Slow weight loss, exercise struggles with breathing


(Angela ) #1

Started keto now on my 5th week. I thought I was doing everything right but very unsure now. I’m 5ft 1in. And currently 175. Since I started I’ve lost 11.5 lbs. Not necessarily slow but one week only a pound and now this week I stayed the same. I am doing about 1200 cal a day and no more than 20 carbs a day. Maybe that is to low?? Anyway I am keeping a good diary and counting my macros and staying close to my amts. Nothing really changes from week to week so I don’t understand just a pound or no loss. Makes no sense to me. I use the ketone strips and am pretty on point, optimum, most times. Drink plenty of water and try to exercise. That’s another problem for me. I was walking 3 miles a day prior to keto. Doing a 17 minute mile. Now I am struggling with that beçause I get out of breath and tire easily. Sometimes can’t get through it. Not sure what to do about that. I loved my walks and now. It’s kind of worrisome as I know exercise is so key in weight loss. I would appreciate any insight anyone has on all this. Am I doing something wrong. Thanks


(Laurie) #2

Welcome, Angela! First off, some folks will tell you that exercise has nothing to do with weight loss. Personally, I disagree. You’ll have to make your own decision on that.
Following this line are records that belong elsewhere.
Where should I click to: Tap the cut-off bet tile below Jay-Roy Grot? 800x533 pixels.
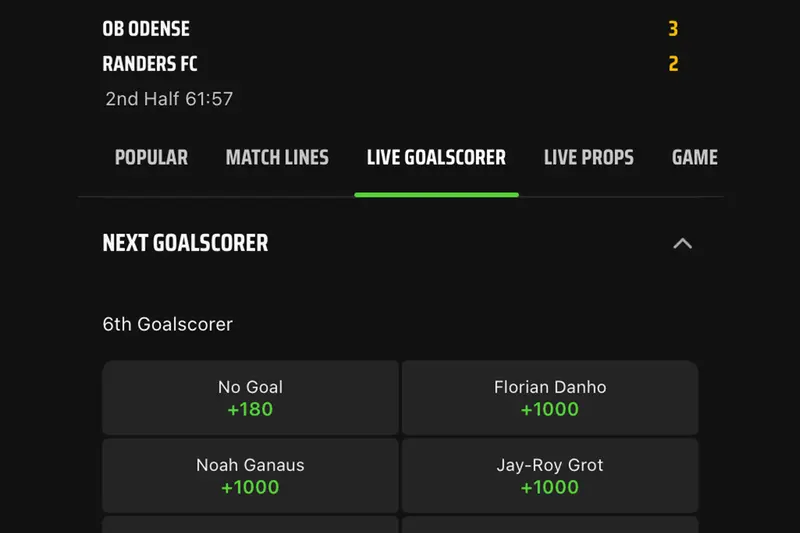[x=550, y=525]
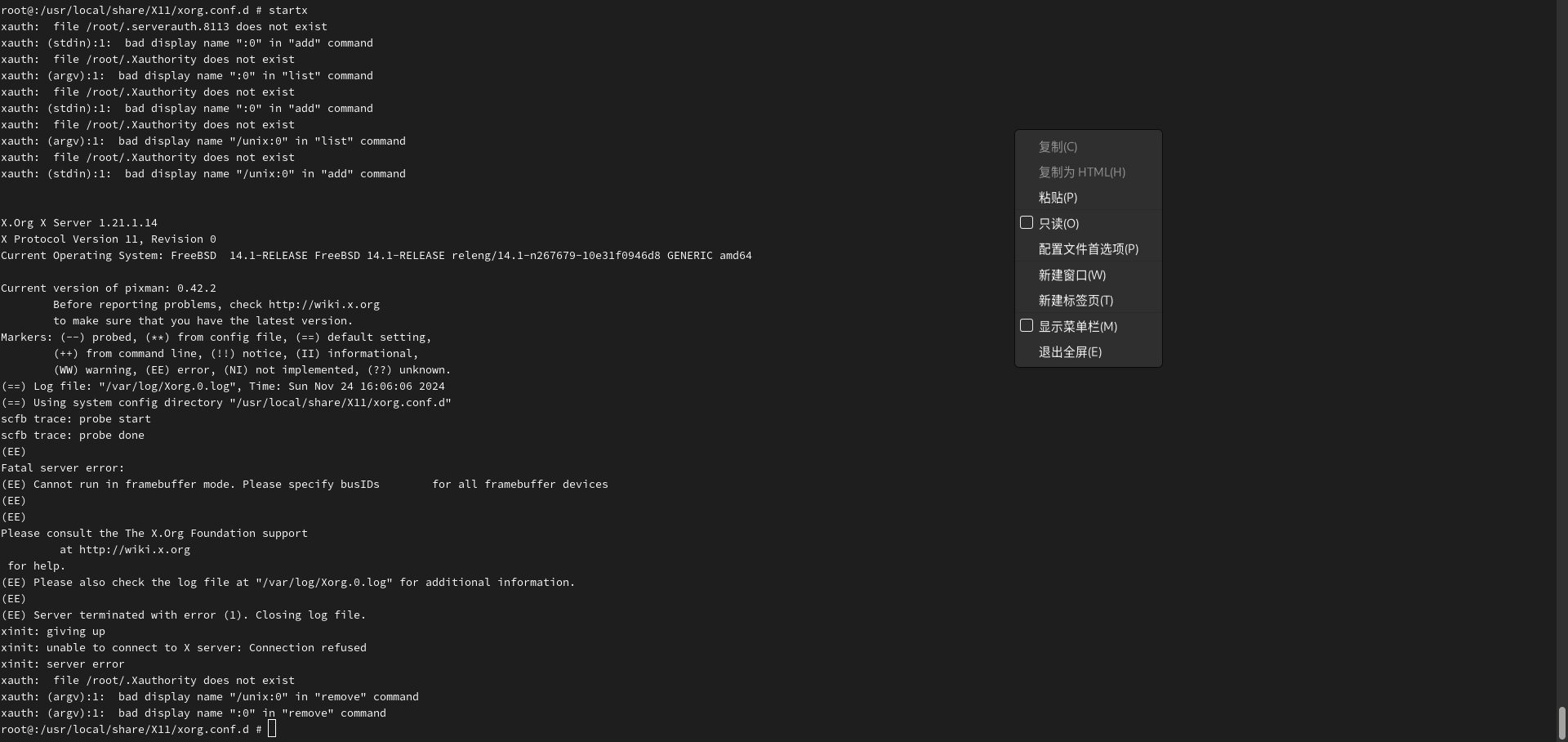Enable the 显示菜单栏(M) checkbox
This screenshot has height=742, width=1568.
1027,326
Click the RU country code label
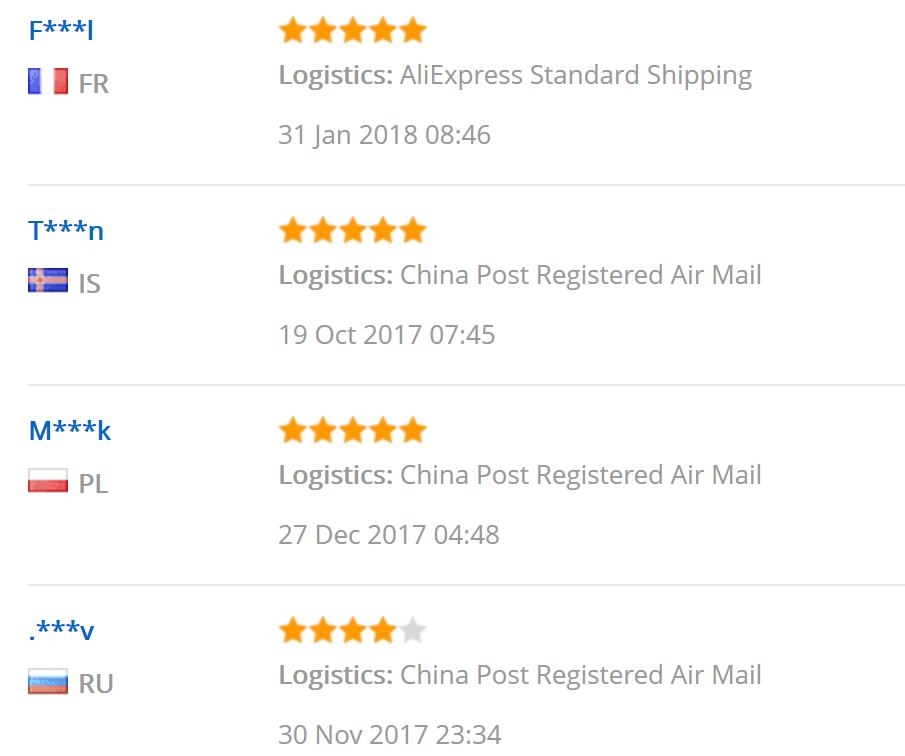 tap(96, 684)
Second, exercise depends on, and affects, various chemical processes in the body. Some interactions occur at the beginning of the exercise session, others (e.g., aerobic) take longer to kick in. When you were eating more carbs, carbs were part of the process.

I think your body is just taking a while to figure out how to exercise without carbs. Don’t worry, the body does learn how to do this. With the kind of exercise you do, you don’t need carbs.

As for the weight loss leveling off, this is normal. We ketoers tend to lose an impressive amount at first, then it slows down; it can even go up and down at times.


(Chris) #3

Yes, 1200 is too low. Use an online calculator to find your TDEE and reduce 500 from that. Eat like that for a month or two and if you stall, lower it another 250 calories. Should be losing about a pound a week after the first two weeks. Look at the weekly average instead of the daily weight. Weigh yourself first thing after waking up and using the bathroom, naked, this way you can take all the possible variables out.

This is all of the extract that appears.